Requirement
In the entries that follow, the lines from the line containing "The height and width of the screenshot is (431, 454)." up to and including the line containing "You are a computer-use" must be copied exactly, with pictures omitted.
┏━━
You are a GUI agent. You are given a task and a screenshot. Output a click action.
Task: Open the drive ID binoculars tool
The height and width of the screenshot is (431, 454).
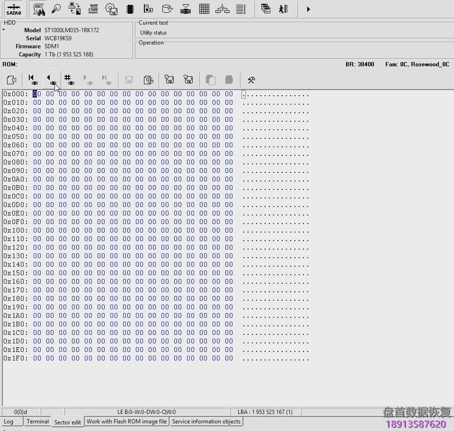coord(39,9)
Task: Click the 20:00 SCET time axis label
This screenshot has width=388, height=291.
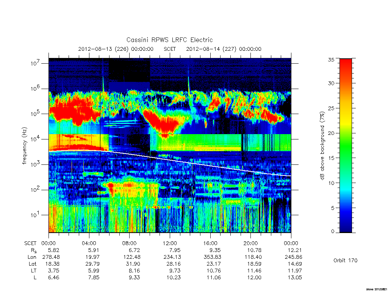Action: (251, 243)
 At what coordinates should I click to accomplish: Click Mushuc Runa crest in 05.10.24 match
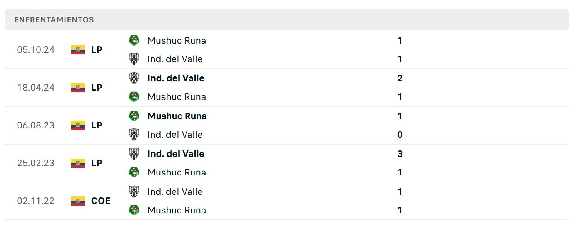coord(134,40)
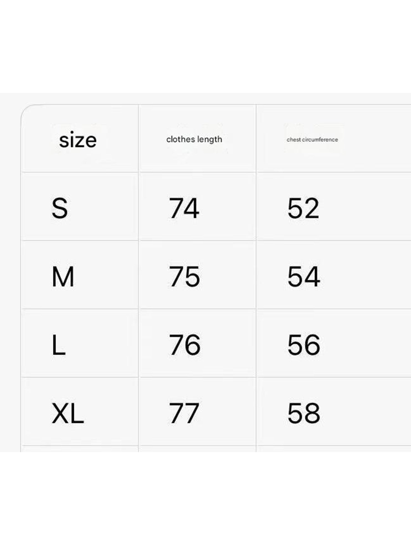Select the M size row label
This screenshot has height=545, width=411.
click(x=63, y=276)
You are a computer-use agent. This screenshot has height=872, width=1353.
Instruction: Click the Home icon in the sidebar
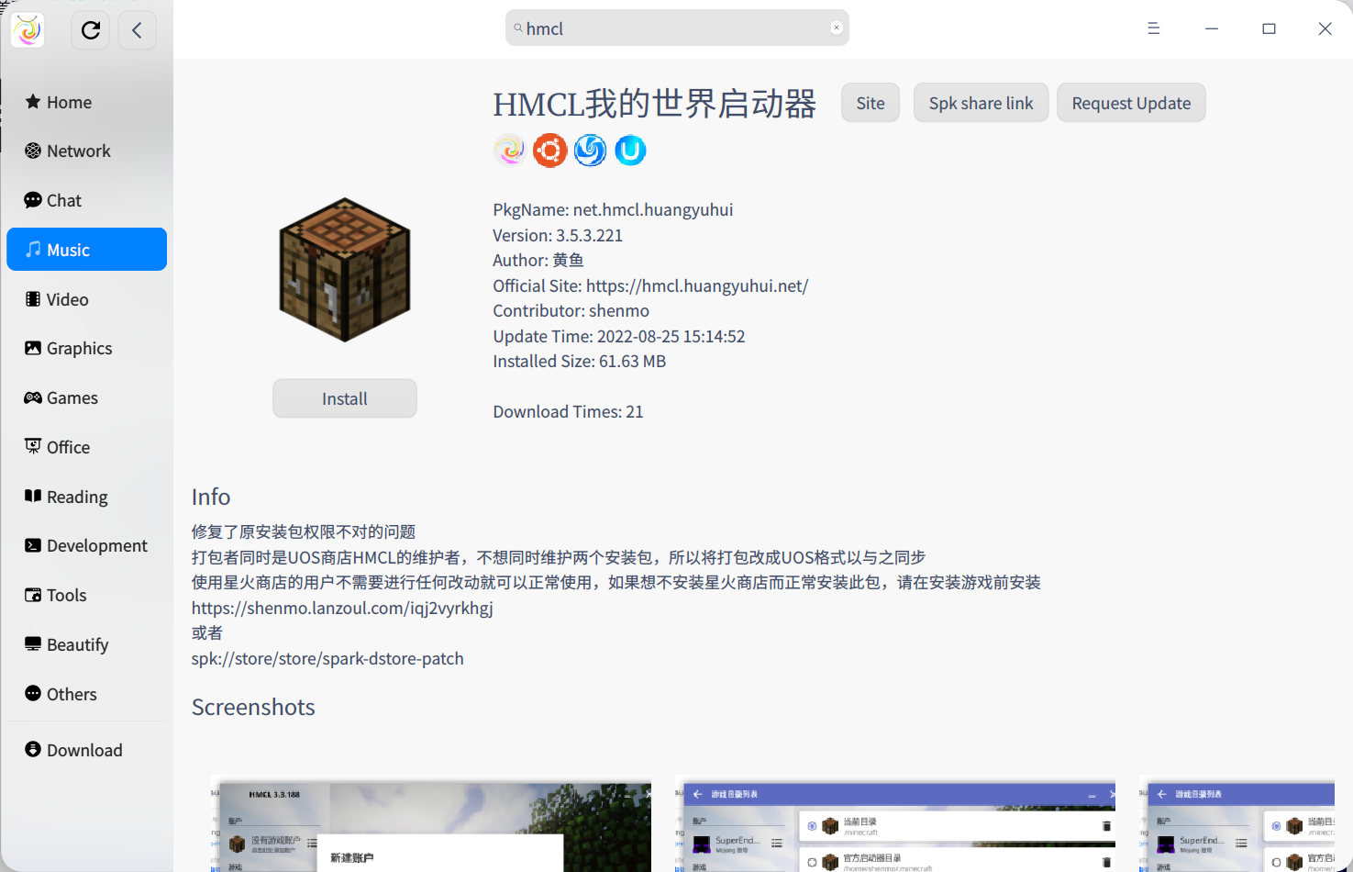(32, 101)
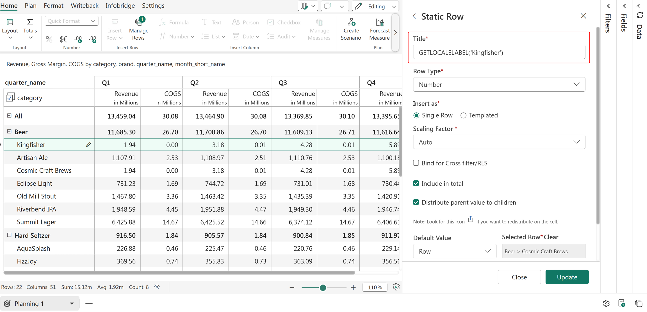The image size is (647, 312).
Task: Open the Totals options
Action: pos(30,29)
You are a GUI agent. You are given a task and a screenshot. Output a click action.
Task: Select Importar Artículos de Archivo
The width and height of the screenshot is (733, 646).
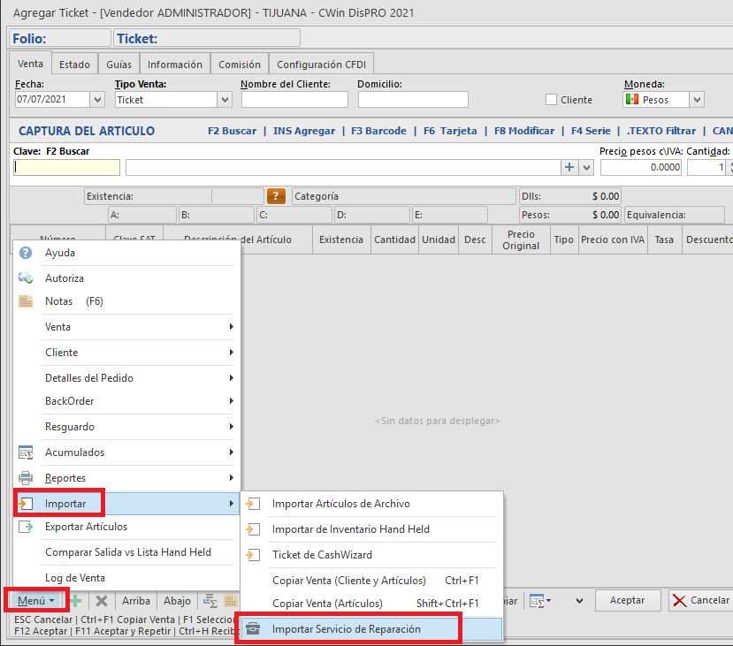(340, 504)
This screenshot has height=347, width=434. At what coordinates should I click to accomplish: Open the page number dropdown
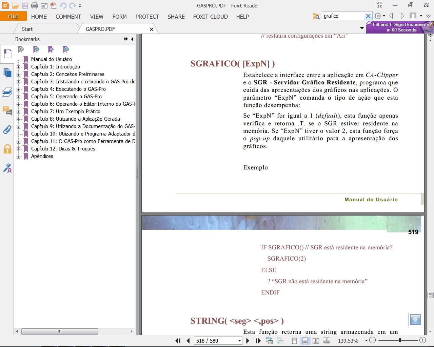coord(239,341)
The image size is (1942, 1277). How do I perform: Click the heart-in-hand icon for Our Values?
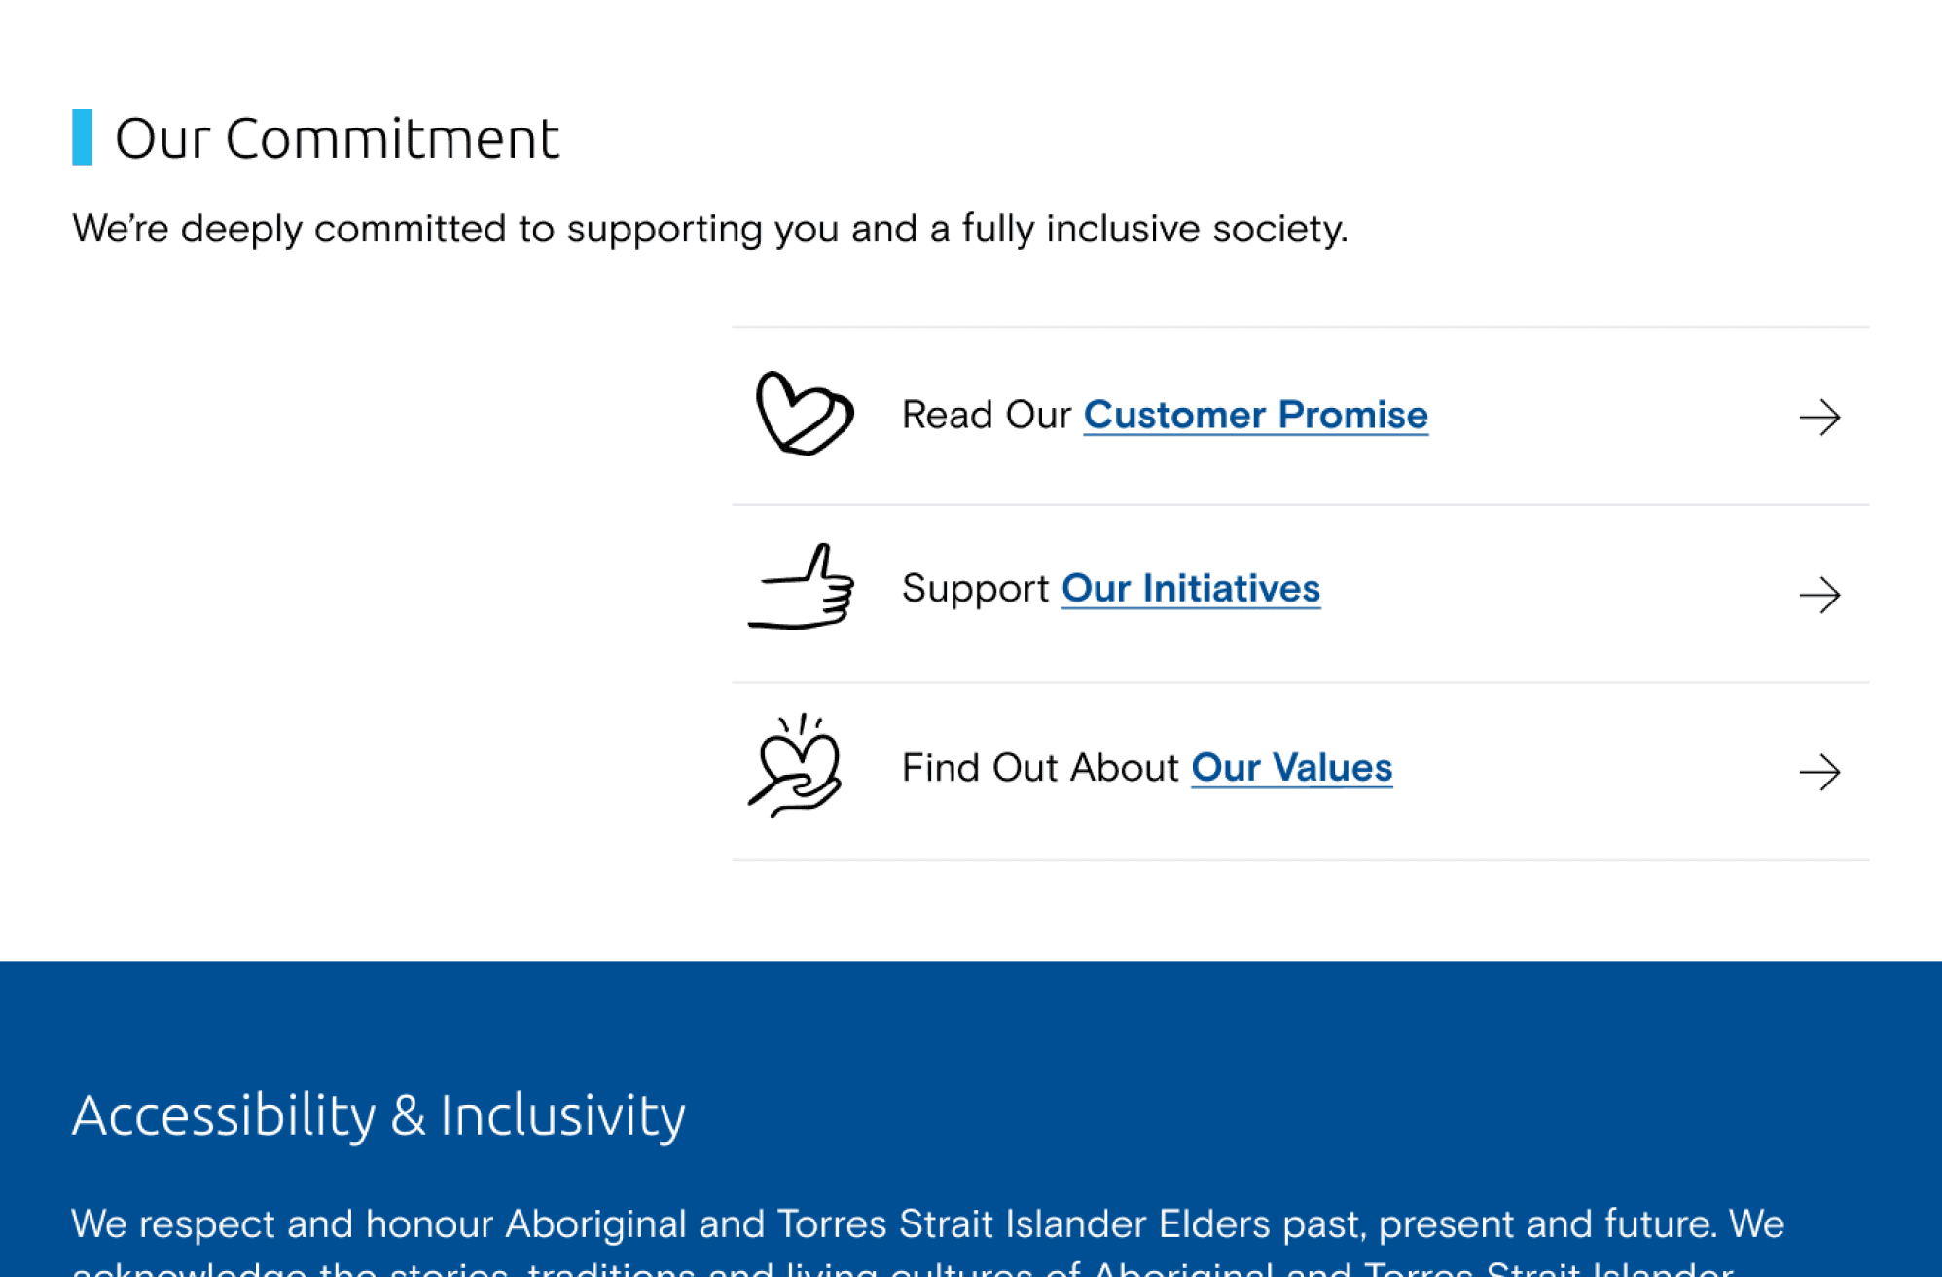coord(797,767)
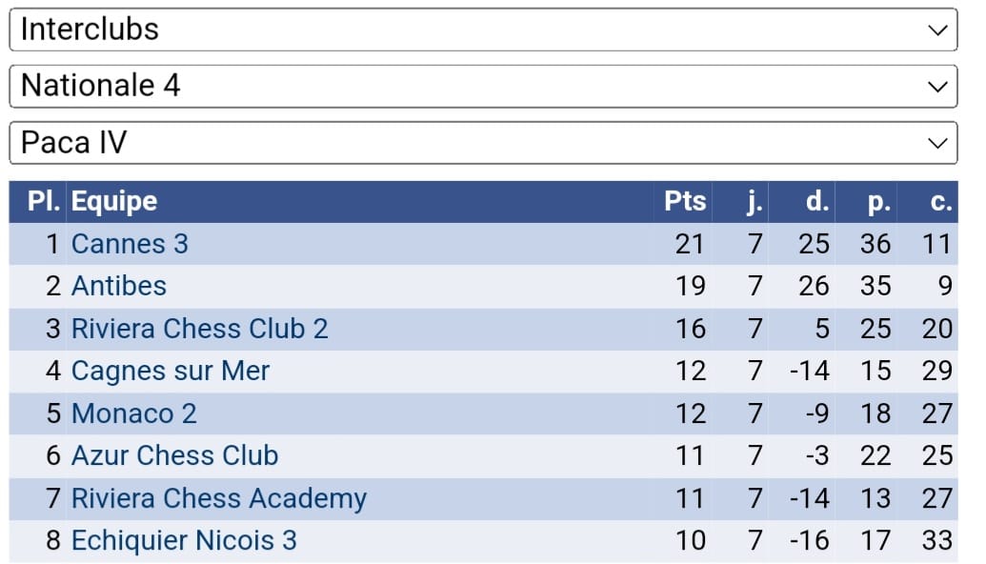Screen dimensions: 986x564
Task: Click the Interclubs dropdown chevron arrow
Action: point(936,30)
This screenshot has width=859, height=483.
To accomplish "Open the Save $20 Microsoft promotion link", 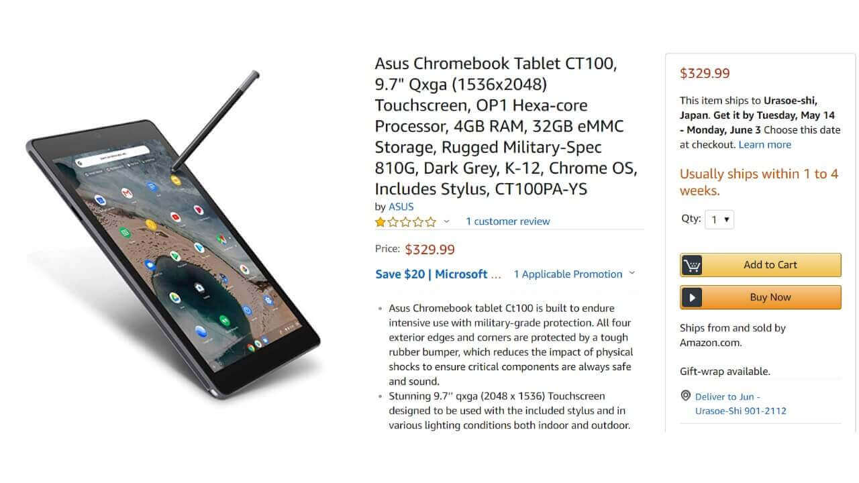I will tap(438, 274).
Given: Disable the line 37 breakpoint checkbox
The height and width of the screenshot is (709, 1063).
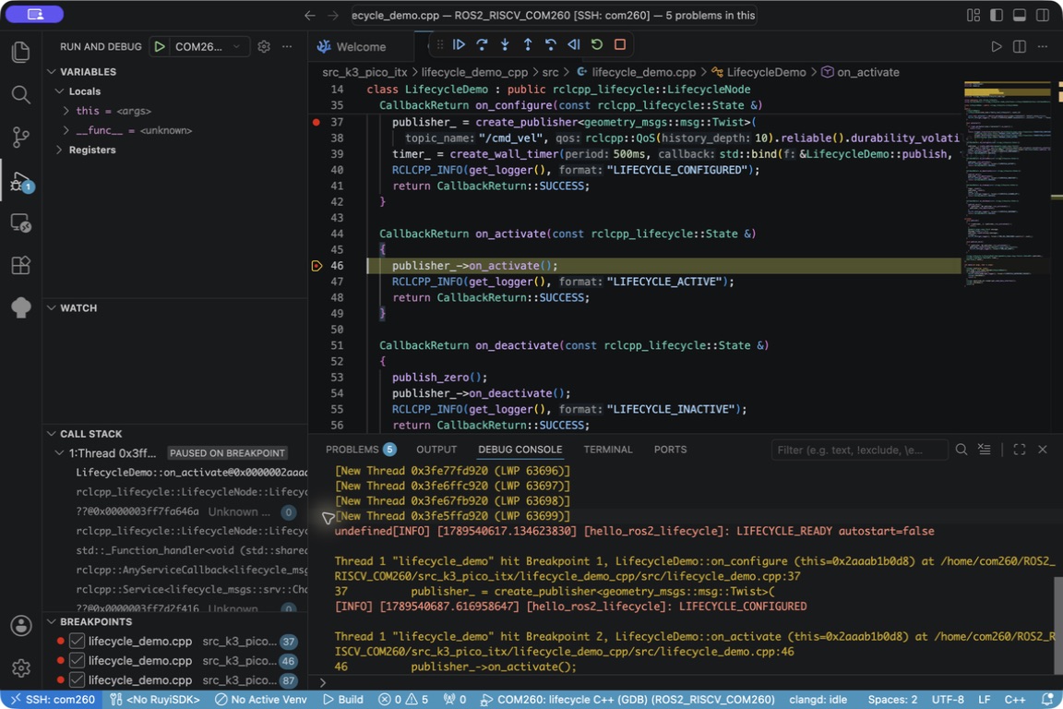Looking at the screenshot, I should (78, 642).
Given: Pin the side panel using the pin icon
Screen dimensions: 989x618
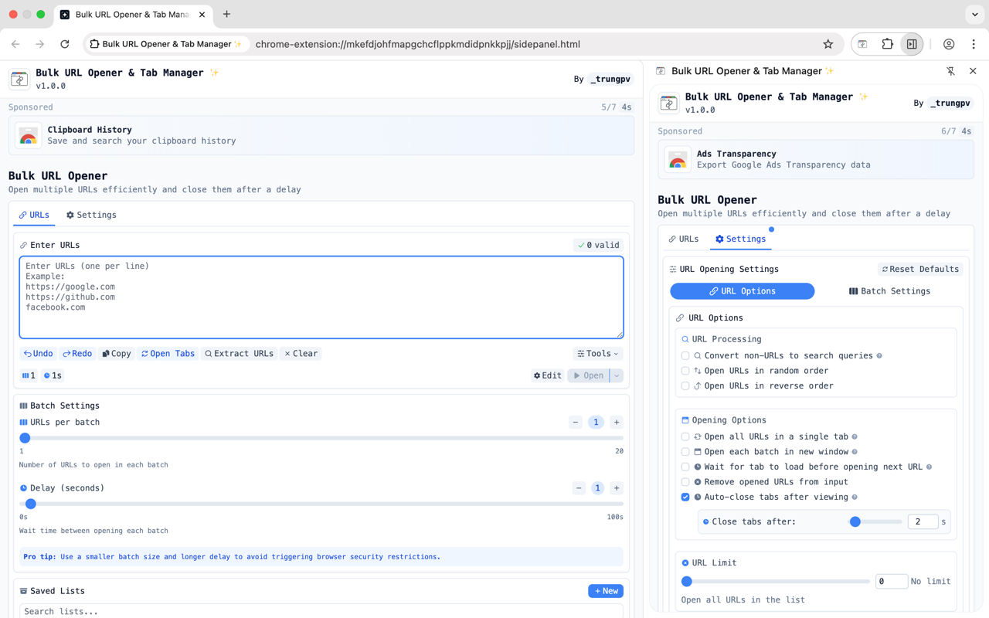Looking at the screenshot, I should [x=950, y=70].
┗━━
Exercise result
The height and width of the screenshot is (431, 454).
coord(39,9)
Task: Click the 20:00 SCET time axis label
This screenshot has width=388, height=291.
Action: (251, 243)
 At what coordinates should I click to accomplish: Click Mushuc Runa crest in 05.10.24 match
coord(134,40)
Select the M size row label
This screenshot has height=545, width=411.
click(x=63, y=276)
You are a computer-use agent. This screenshot has height=872, width=1353.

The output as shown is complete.